Use mathematical induction to show that when $$n$$ is an exact power of $$2$$, the solution of the recurrence

$T(n) = \begin{cases} 2 & \text{if } n = 2, \\ 2T(n/2) + n & \text{if } n = 2^k, \text{for } k > 1. \end{cases}$

is $$T(n) = n\lg n$$

#### Base Case

When $$n = 2$$, $$T(2) = 2 = 2 \lg 2$$. So, the solution holds for the initial step.

#### Inductive Step

Let’s assume that there exists a $$k$$, greater than 1, such that $$T(2^k) = 2^k \lg 2^k$$. We must prove that the formula holds for $$k + 1$$ too, i.e. $$T(2^{k + 1}) = 2^{k + 1} \lg 2^{k + 1}$$.
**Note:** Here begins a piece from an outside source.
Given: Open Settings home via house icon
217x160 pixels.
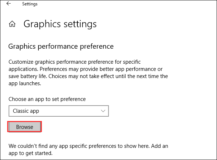Looking at the screenshot, I should coord(12,24).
From our recurrence formula,

\begin{aligned} T(2^{k + 1}) & = 2T(2^{k + 1}/2) + 2^{k + 1} \\ & = 2T(2^k) + 2 \cdot 2^k \\ & = 2 \cdot 2^k \lg 2^k + 2 \cdot 2^k \\ & = 2 \cdot 2^k (\lg 2^k + 1) \\ & = 2^{k + 1} (\lg 2^k + \lg 2) \\ & = 2^{k + 1} \lg 2^{k + 1} \end{aligned}

This completes the inductive step.

Since both the base case and the inductive step have been performed, by mathematical induction, the statement $$T(n) = n\lg n$$ holds for all $$n$$ that are exact power of 2.